We are getting a refund for 2008 taxes. I overpaid because my estimated taxes calculations weren't close enough to the actual.

There were two major oversights in my estimated tax spreadsheet:

1. Standard exemptions are no longer phased out to 0. They are phased out to a lower value. The new calculation is explained in IRS Publication 505 (not yet revised for 2009).

2. I was using an old value for the AMT exemption which turns out to have been set much higher in 2008 to $69,950 for joint filers. I guess I didn't catch the increase in 2007 either, but I didn't overpay estimated taxes that year, so I didn't review the numbers.
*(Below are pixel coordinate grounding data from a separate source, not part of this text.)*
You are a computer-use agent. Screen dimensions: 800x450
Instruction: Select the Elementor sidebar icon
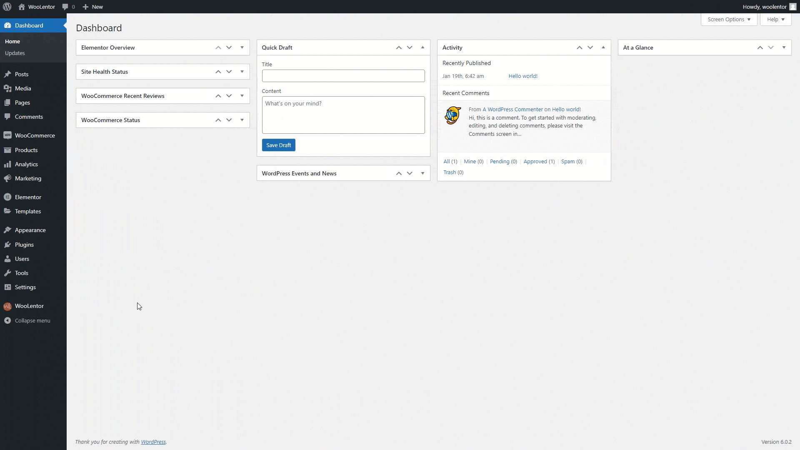tap(8, 197)
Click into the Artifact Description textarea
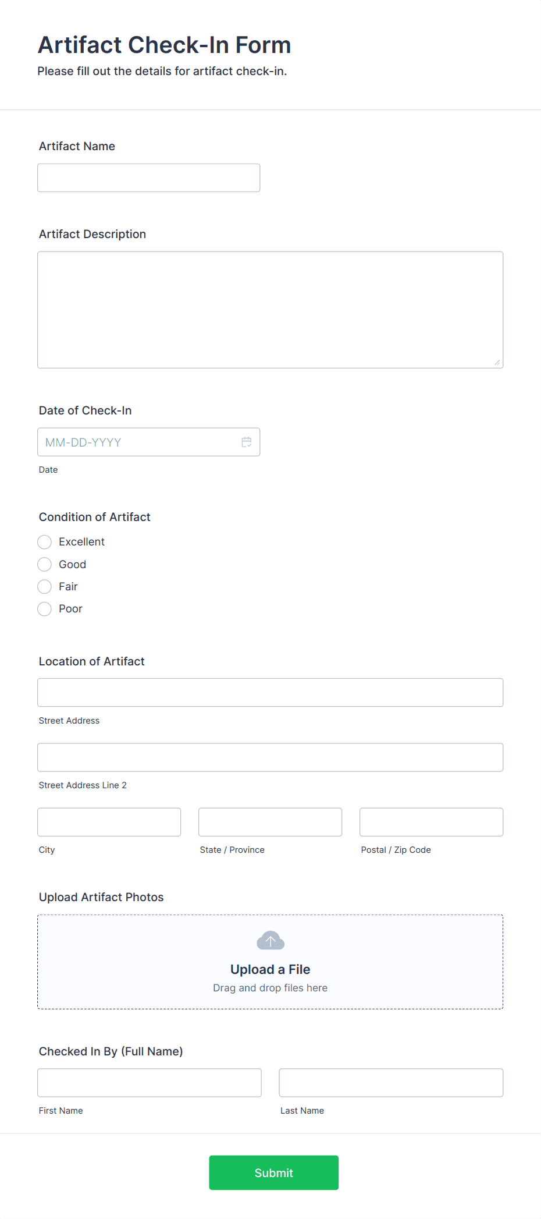Image resolution: width=541 pixels, height=1219 pixels. (x=271, y=310)
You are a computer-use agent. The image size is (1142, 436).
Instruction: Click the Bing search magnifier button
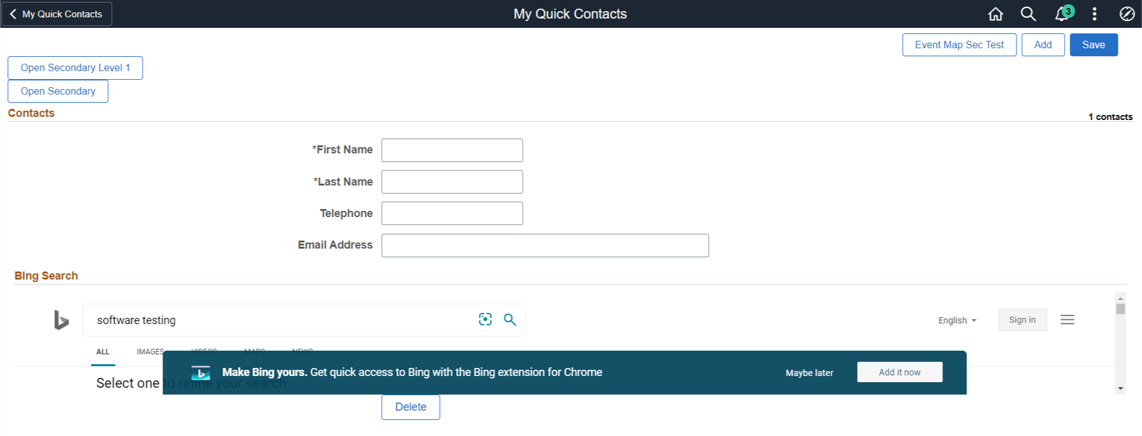pyautogui.click(x=510, y=319)
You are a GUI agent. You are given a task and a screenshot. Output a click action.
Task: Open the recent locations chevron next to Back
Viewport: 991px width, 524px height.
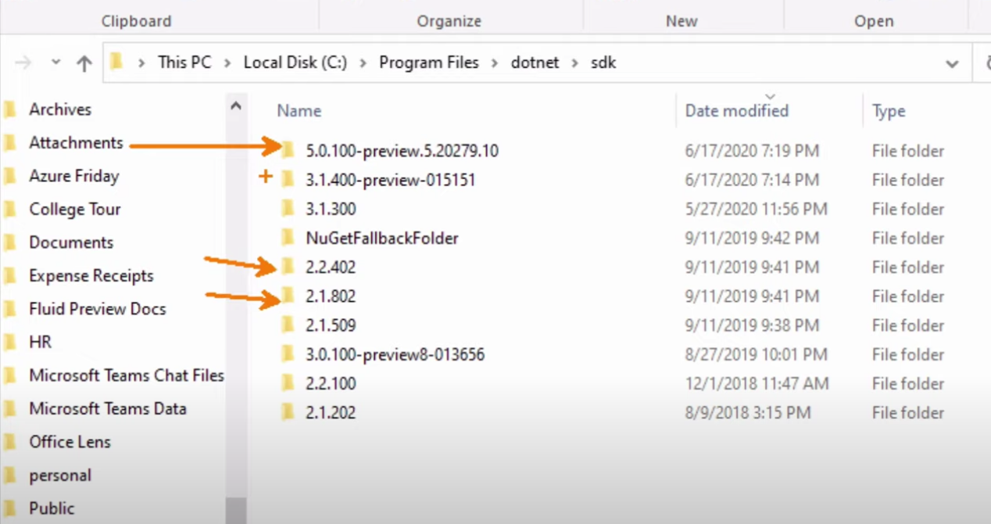coord(55,63)
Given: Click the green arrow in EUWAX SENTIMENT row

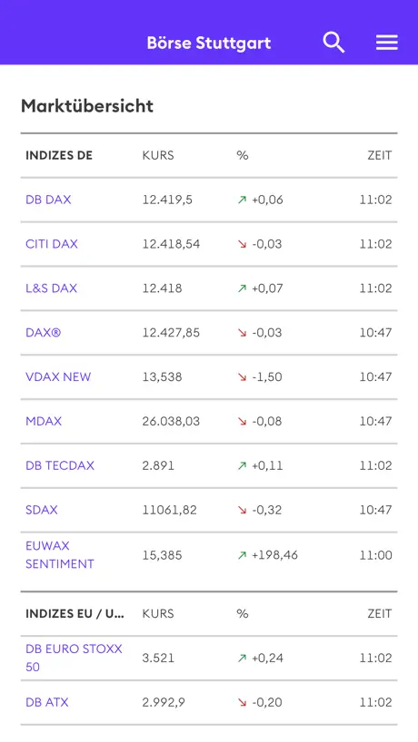Looking at the screenshot, I should (x=243, y=555).
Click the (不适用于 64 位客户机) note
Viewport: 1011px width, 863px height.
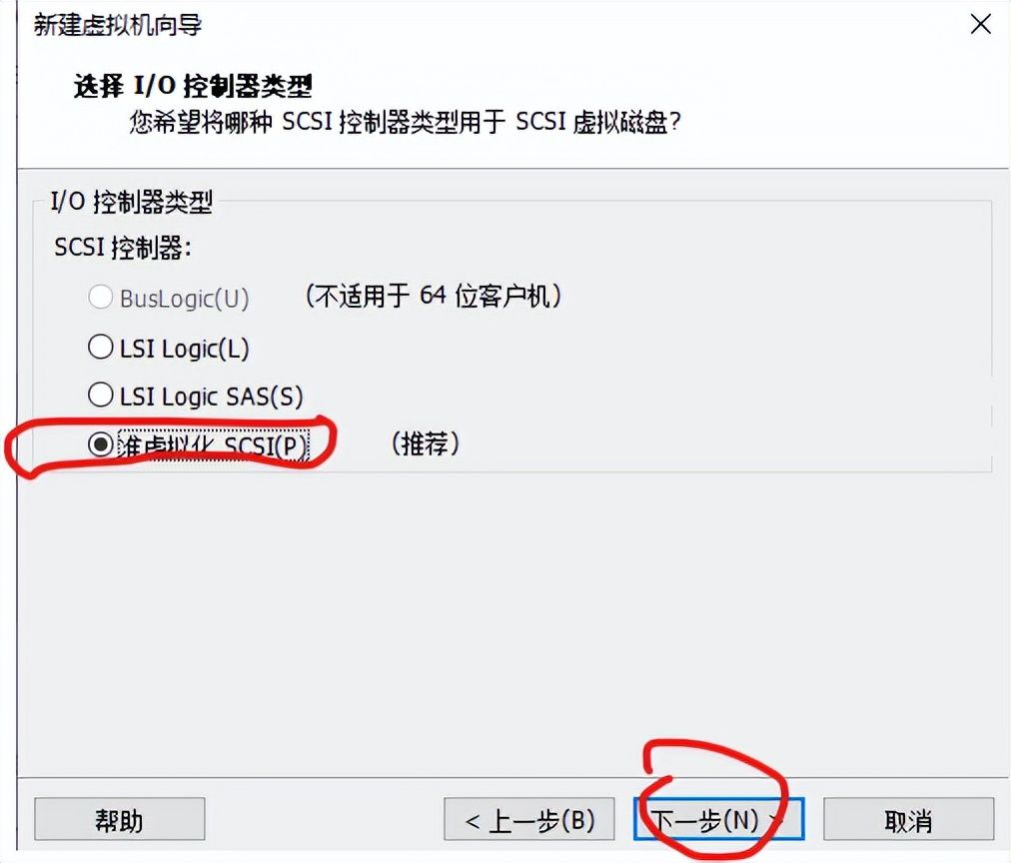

FYI - In 2009 the AMT exemption was increased to $70,950 American (joint filers)Recovery and Reinvestment Act of 2009. 2009 AMT Tax Brackets - The Finance Buff

Download IRS 1040ES to get the new tax tables and standard exemption and standard deduction numbers for 2009 - www.irs.gov/pub/irs-pdf/f1040es.pdf

Other issues that issue impede my ability to accurately estimate taxes: Most mutual funds do NOT identify qualified dividends until you get your final 1099 forms - well after any estimated taxes are due. So I have to assume the distributions reported are unqualified when I file estimated taxes. I was way off in 2008. Also - foreign tax credit information is not supplied until the 1099s, so I can't use the credit until submit our annual tax return.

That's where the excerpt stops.